Extended Data Figure 8 RACK1 co-localizes with RPS10 within viral factories.

Mock or infected samples were fixed and stained for RPS10, along with Hoechst to detect nuclei and viral factories. RACK1–eGFP around and within cavities of viral factories co-localized with RPS10, a validated interacting partner of RACK1 in Extended Data Fig. 7a, b. Data represents 3 independent experiments.

Extended Data Figure 9 Analysis of reporter RNA levels and phylogenetic comparison of RACK1 from different species.

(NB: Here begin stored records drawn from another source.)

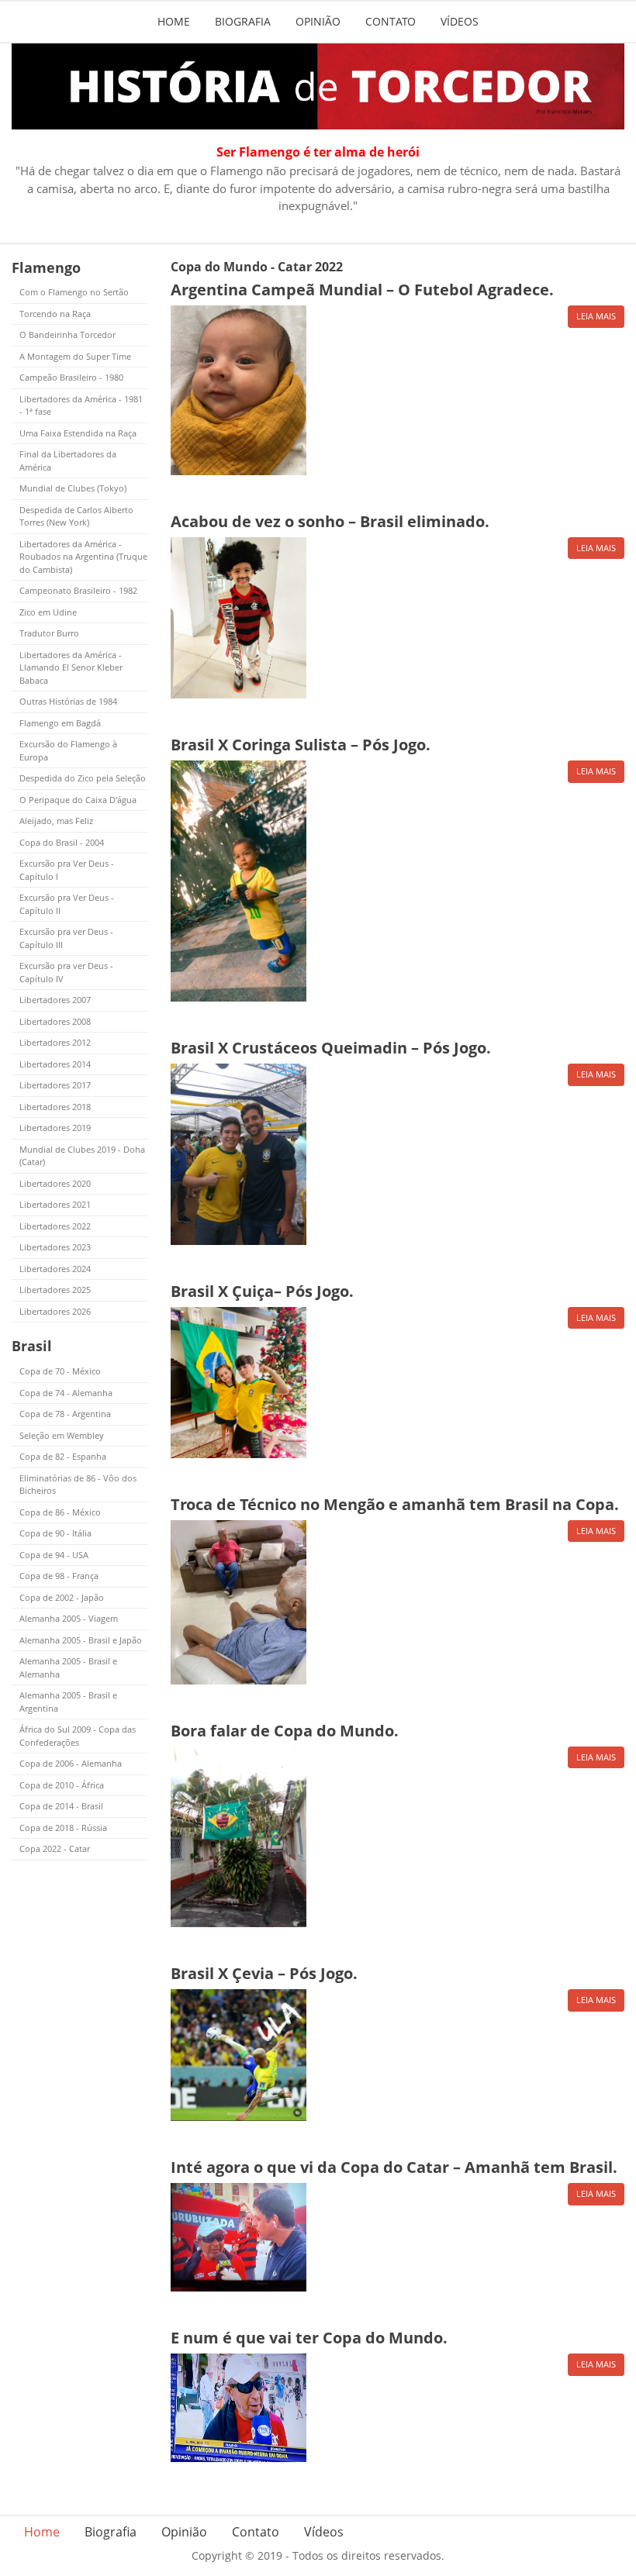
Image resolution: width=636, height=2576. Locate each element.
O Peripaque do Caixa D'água (78, 799)
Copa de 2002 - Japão (61, 1597)
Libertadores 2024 (55, 1268)
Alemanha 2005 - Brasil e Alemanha (68, 1667)
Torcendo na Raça (55, 313)
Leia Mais (596, 316)
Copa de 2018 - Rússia (63, 1827)
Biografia (243, 21)
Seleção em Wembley (61, 1435)
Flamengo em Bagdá (60, 723)
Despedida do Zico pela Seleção (82, 778)
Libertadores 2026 (55, 1311)
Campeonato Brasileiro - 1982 (78, 590)
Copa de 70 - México (60, 1371)
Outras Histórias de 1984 (68, 701)
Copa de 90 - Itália (55, 1533)
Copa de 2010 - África (61, 1785)
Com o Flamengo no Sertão (74, 292)
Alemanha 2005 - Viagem (68, 1618)
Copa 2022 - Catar (54, 1848)
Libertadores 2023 (55, 1247)
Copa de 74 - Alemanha (65, 1392)
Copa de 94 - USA (53, 1554)
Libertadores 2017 (55, 1085)
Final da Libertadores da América (67, 460)
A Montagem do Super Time (75, 356)
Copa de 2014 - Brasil (61, 1806)
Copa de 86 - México (60, 1512)
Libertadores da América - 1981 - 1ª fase (81, 405)
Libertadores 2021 (55, 1204)
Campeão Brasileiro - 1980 (71, 377)
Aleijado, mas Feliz (56, 820)
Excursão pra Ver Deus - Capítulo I (66, 869)
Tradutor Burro (49, 633)
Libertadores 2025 (55, 1289)
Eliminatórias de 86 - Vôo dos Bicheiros (78, 1484)
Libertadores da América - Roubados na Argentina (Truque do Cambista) (83, 556)
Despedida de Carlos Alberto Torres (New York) (76, 516)
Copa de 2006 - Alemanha (70, 1763)
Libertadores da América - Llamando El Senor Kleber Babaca (71, 667)
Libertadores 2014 (55, 1064)
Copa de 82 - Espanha (62, 1456)
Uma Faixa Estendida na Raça (78, 433)
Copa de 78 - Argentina (65, 1413)
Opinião (318, 21)
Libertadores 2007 (55, 999)
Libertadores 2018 (55, 1106)
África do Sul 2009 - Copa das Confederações (77, 1735)
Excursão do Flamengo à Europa (68, 750)
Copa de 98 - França (59, 1575)
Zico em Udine (48, 612)
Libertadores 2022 (55, 1226)
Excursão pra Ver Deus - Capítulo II (66, 903)
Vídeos (460, 21)
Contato (390, 21)
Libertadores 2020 (55, 1183)
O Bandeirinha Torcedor (67, 334)
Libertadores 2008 (55, 1021)
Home (173, 21)
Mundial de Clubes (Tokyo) (72, 488)
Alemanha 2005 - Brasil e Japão (80, 1640)
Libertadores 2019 (55, 1127)
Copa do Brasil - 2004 (61, 842)
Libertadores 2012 (55, 1042)
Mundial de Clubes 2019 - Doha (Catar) (82, 1155)
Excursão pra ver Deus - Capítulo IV (66, 972)
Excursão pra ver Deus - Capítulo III (66, 938)
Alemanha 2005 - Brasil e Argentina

ac, Luciferase reporters RNA levels are not significantly affected by VacV infection and do not correlate with enhancer effects. a, Agarose gels showing the specificity of primers used to detect luciferase and β-actin mRNAs in samples. b, qPCR analysis of RNA levels represented as fold-change in infected samples over mock-infected samples. Minimal changes in RNA abundance are detected in infected cells and do not correlate with enhancer selectivity towards polyA-leaders. Statistical analysis demonstrated no significant differences in RNA abundance between mock versus infected. Bars represent s.e.m. n = 3 per group. β-actin-luciferase, P value = 0.176376; polyU-luciferase, P value = 0.194325; polyA-luciferase group, P value = 0.765344. *P < 0.05; two tailed t-test. c, B1 or F10 mutants do not alter polyA-luciferase RNA levels relative to wild-type infection in a manner that would explain their differential effects on polyA-enhancer function. Data shows qPCR analysis of RNA levels represented as fold-change in Condit temperature sensitive (Cts)-mutant-infected samples over wild-type VacV-infected samples. Error bars represent standard error of the mean. Statistical analysis demonstrated no significant differences in RNA abundance (one-way ANOVA, n = 3 per group, P value = 0.9271. *P value <0.05 relative to wild-type VacV). Post-hoc analysis was performed between wild type and B1 mutant; P value 0.8999947, wild-type VacV and F10 mutant; P value 0.899994. In all groups P > 0.05 relative to wild-type VacV, further confirming that the mutant viral infection does not affect the abundance of polyA-luciferase RNA. d, Phylogenetic comparisons reveal variability in charge and structure in the RACK1 loop that is modified by VacV. RACK1 is highly conserved with the notable exception of the extended loop highlighted by the green box. See also Fig. 4b. β, beta sheets. For raw data see Supplementary Fig. 1. Source data

Extended Data Figure 10 Negative charge in the RACK1 loop confers a selective advantage to 5′ polyA-RNAs.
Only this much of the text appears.